Source text:
↓↓↓
Quadrant scores probably a misnomer- depending on how you test


Last Updated:

  1. rushmore

    rushmore Well-Known Member This Topic's Starter

    Joined:
    Nov 13, 2008
    Messages:
    8,267
    Likes Received:
    1,355
    I can not help but notice that even on a stock kernel and 2.2 not overclocked, you can get super groovy high scores, as long as you run a score and then run another score- without killing the app after each test.

    The scores trend up and then peak, but I think the scores are biased. If you want a more accurate score, run at least three tests, but each time, start fresh by exiting the app and killing with an app killer.

    The scores some people are posting have no correlation to any apparent standard, in regards to kernels, OS bake or methods. Using rooted 2.2 Lite and BFS kernel non OC'd, I was able to get 1490, as long as I ran concurrent tests WITHOUT starting fresh.

    All with 2.15 radio and all with no overclock:

    Example with rooted stock 2.2 and Sky 2.52 with stock kernel (virtually no difference with OS bakes)

    Running concurrent tests = 1300 average, 1370 peak
    Running fresh each time = 1175 average, 1200 peak

    Example with rooted stock 2.2 and BFS kernel

    Running concurrent tests = 1370 average, 1490 peak
    Running fresh each time = 1233 average, 1260 peak

    Conclusion is running concurrent tests equal bad numbers and this assumes even that parameters of Quadrant are basing on pure results of tests and not a bias to a specific software or hardware configuration- for the "good" numbers.

    added:

    There reason I became a tad suspect is that overclocking tends to have a (basically) linear relationship to operations and then hits a ceiling with diminishing returns after the ceiling (propagation and heat).

    The big test result numbers being posted have an exponential relationship to the clock. This would be odd, unless the Snap has some new "adaptive exponential curve technology" ;) :)

    added 2:

    Throw in Setcpu and you have a whole set of new problems to get a real number, since the governor options (on demand, conventional, etc) will also bias the results due to timing of how the clock/Snap is managed and polls. Quadrant can not account for this (it would have no way to, unless parameter tables were created to do so).
     

    Advertisement
  2. BzB

    BzB Well-Known Member

    Joined:
    Oct 6, 2009
    Messages:
    521
    Likes Received:
    106
    why would running concurrent tests give bad numbers? isn't it possible the processor could be scaling up based on the demand?

    yesterday i installed the ruu and ran quandrant three times in a row. my scores were 1140, 1260, 1344.

    just ran it again from scratch while typing this post and my score is 1215.
↑↑↑
Problems to work on:
1. In the Quadrant thread, what peak score did rooted stock 2.2 with the BFS kernel reach when the app was started fresh for each test?
2. Pull out the passage of the Quadrant thread from "1. rushmore" up to and including "after each test.", word for word.
None of the data is needed for these tasks.

Supplied material:
↓↓↓
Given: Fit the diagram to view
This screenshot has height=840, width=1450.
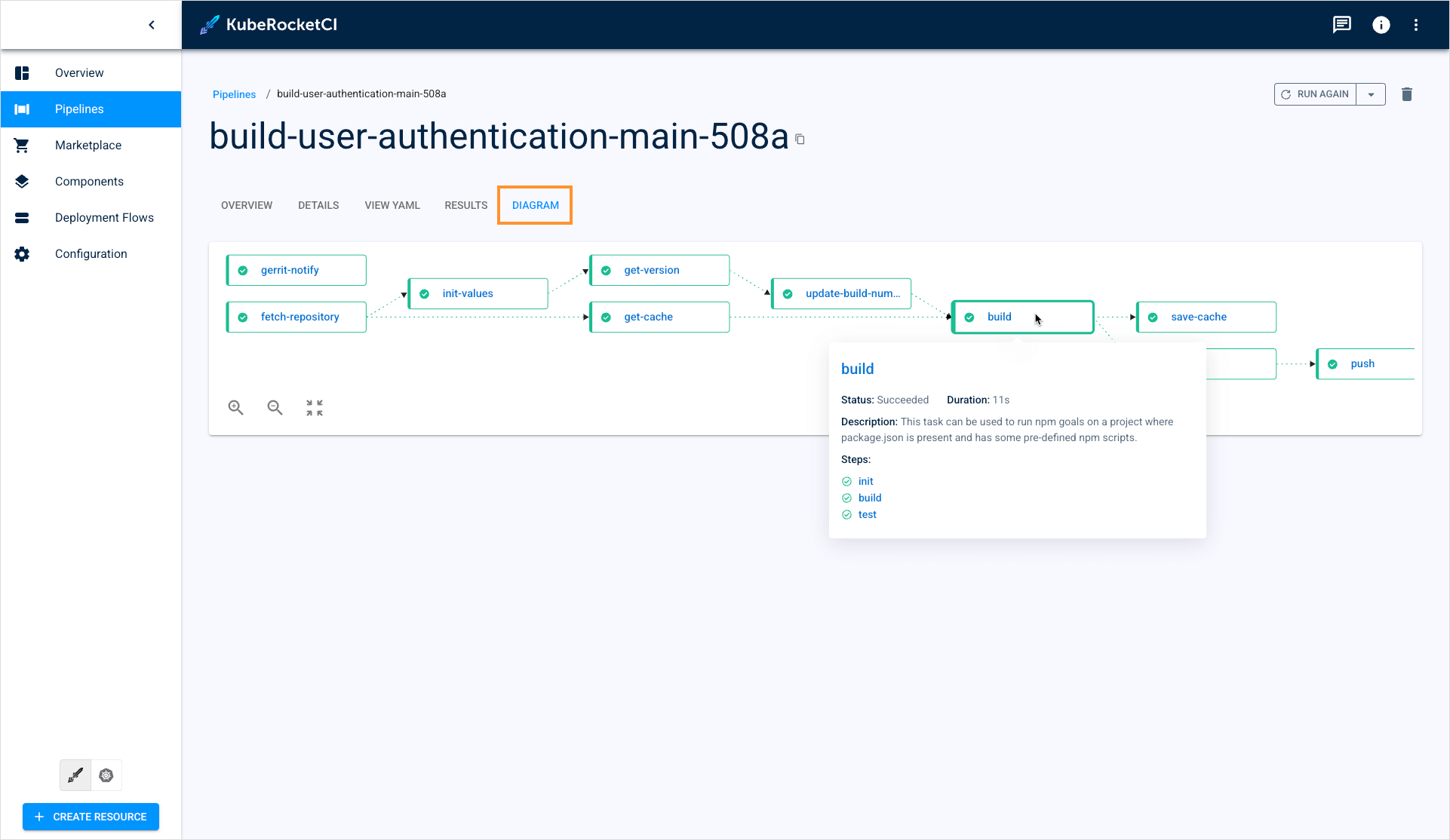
↑↑↑
Complete answers:
1. 1260

2.
1. rushmore

    rushmore Well-Known Member This Topic's Starter

    Joined:
    Nov 13, 2008
    Messages:
    8,267
    Likes Received:
    1,355
    I can not help but notice that even on a stock kernel and 2.2 not overclocked, you can get super groovy high scores, as long as you run a score and then run another score- without killing the app after each test.